What is required: Transcribe the McDonald's love story forum post below, word for word and in full.

Text:
········

# Bethak - The Desi Lounge > Teen Talks >  McDonalds love story

## heman

McDonald's love story... 


A little old couple walked slowly into a McDonald's one cold winter evening.

They looked out of place amid the young families and young couples eating there that night.

Some of the customers looked admiringly at them. You could tell what the admirers were thinking:  "Look, there is a couple who has been through a lot together, probably for 60 years or more!"

The little old man walked up to the cash register, placed his order with no hesitation and then paid for their meal. 
The couple took a table near the back wall and started taking food off of the tray.

There was one hamburger, one order of french fries and one drink.

The little old man unwrapped the plain hamburger and carefully cut it in half.

He placed one half in front of his wife.

Then he carefully counted out the french fries, divided them in two piles and neatly placed one pile in front of his wife.

He took a sip of the drink, and then his wife took a sip as the man began to eat his few bites.

Again, you could tell what people around the old couple were saying. - "They were used to sharing everything."

········

Recorded information:
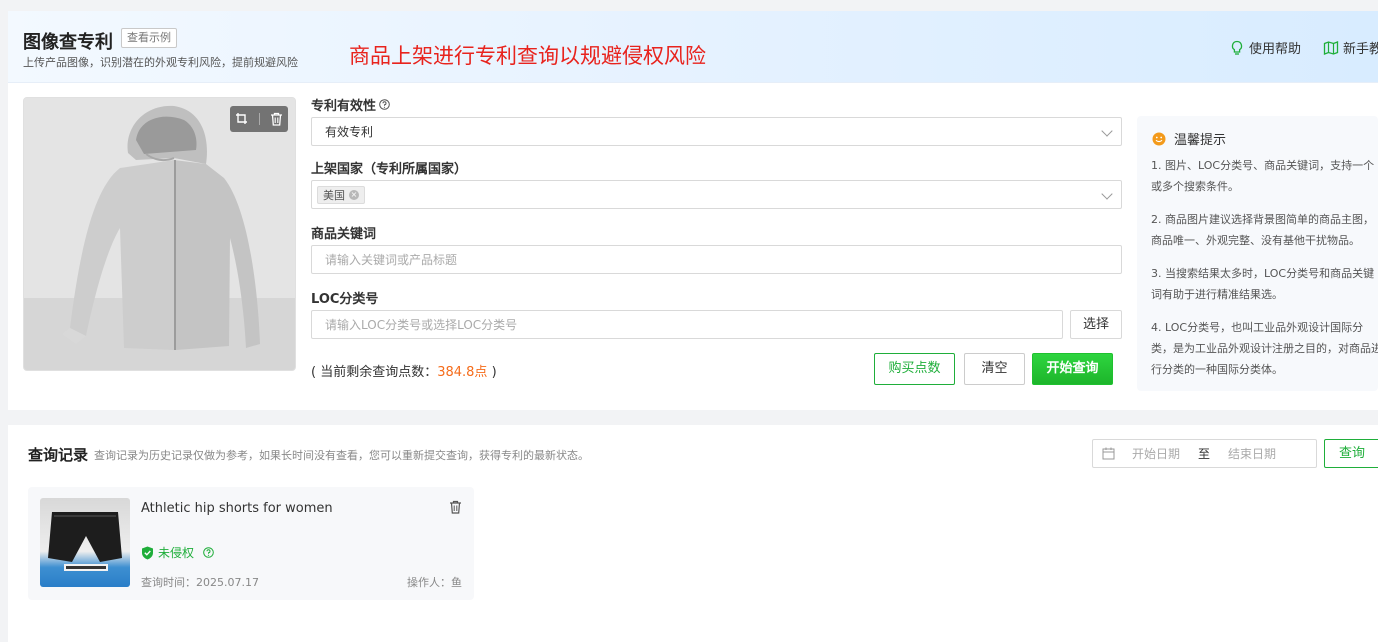  What do you see at coordinates (334, 195) in the screenshot?
I see `country-tag-label: 美国` at bounding box center [334, 195].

········

Finished task:
# Bethak - The Desi Lounge > Teen Talks >  McDonalds love story

## heman

McDonald's love story... 


A little old couple walked slowly into a McDonald's one cold winter evening.

They looked out of place amid the young families and young couples eating there that night.

Some of the customers looked admiringly at them. You could tell what the admirers were thinking:  "Look, there is a couple who has been through a lot together, probably for 60 years or more!"

The little old man walked up to the cash register, placed his order with no hesitation and then paid for their meal. 
The couple took a table near the back wall and started taking food off of the tray.

There was one hamburger, one order of french fries and one drink.

The little old man unwrapped the plain hamburger and carefully cut it in half.

He placed one half in front of his wife.

Then he carefully counted out the french fries, divided them in two piles and neatly placed one pile in front of his wife.

He took a sip of the drink, and then his wife took a sip as the man began to eat his few bites.

Again, you could tell what people around the old couple were saying. - "They were used to sharing everything."